◆ **Task prompt**
Tally every line of the records below that includes "computer", and reply with the total alone.

──────────

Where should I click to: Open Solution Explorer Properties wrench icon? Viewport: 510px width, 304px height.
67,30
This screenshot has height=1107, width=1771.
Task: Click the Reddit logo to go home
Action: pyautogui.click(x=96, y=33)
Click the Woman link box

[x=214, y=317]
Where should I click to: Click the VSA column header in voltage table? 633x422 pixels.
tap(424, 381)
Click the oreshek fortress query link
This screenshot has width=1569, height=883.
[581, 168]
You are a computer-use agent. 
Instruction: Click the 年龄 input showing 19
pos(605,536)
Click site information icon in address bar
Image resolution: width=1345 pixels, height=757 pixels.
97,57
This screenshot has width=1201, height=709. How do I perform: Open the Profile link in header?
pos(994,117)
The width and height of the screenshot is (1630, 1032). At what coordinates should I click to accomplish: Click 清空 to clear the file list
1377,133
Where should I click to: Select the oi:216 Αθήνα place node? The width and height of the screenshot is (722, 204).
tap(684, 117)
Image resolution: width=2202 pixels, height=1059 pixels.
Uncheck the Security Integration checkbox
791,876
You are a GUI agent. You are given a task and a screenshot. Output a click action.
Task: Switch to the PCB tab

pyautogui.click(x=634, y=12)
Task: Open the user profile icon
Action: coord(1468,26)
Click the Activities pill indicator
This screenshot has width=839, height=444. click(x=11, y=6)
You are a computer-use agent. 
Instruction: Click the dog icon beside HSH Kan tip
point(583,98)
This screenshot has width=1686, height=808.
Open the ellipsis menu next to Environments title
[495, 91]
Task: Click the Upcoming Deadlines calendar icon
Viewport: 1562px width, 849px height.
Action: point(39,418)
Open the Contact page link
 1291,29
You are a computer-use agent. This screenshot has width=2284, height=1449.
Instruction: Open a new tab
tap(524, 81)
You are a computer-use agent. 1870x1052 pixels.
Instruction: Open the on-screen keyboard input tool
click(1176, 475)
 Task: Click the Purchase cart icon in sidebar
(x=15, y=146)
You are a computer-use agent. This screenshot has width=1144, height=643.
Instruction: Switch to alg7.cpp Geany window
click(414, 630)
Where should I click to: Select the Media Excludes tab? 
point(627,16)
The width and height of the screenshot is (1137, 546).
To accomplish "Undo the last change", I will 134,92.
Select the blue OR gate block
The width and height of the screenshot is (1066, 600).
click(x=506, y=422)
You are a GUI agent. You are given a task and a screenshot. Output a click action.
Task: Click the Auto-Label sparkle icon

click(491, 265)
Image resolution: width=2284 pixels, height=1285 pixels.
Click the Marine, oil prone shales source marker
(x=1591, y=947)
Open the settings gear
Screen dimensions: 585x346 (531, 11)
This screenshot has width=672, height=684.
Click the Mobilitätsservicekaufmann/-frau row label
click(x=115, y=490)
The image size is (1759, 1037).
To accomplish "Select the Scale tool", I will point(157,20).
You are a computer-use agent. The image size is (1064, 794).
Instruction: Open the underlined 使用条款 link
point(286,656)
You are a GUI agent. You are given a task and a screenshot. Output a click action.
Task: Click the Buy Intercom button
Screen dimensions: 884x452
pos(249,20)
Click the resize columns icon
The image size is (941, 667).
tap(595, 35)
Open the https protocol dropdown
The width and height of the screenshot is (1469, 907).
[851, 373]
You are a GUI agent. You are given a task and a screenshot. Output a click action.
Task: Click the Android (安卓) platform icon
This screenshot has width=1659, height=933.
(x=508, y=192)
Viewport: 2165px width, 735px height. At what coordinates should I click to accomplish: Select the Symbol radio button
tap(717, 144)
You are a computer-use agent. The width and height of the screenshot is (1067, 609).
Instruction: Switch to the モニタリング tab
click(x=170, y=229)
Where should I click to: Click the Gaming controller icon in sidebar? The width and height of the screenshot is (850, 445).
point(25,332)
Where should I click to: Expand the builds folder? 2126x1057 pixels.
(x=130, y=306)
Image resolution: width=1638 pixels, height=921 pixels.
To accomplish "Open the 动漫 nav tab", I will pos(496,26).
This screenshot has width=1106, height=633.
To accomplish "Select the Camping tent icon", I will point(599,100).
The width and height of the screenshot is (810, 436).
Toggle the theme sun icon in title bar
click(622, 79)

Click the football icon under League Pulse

──────────

◆ **Solution for this exercise**
7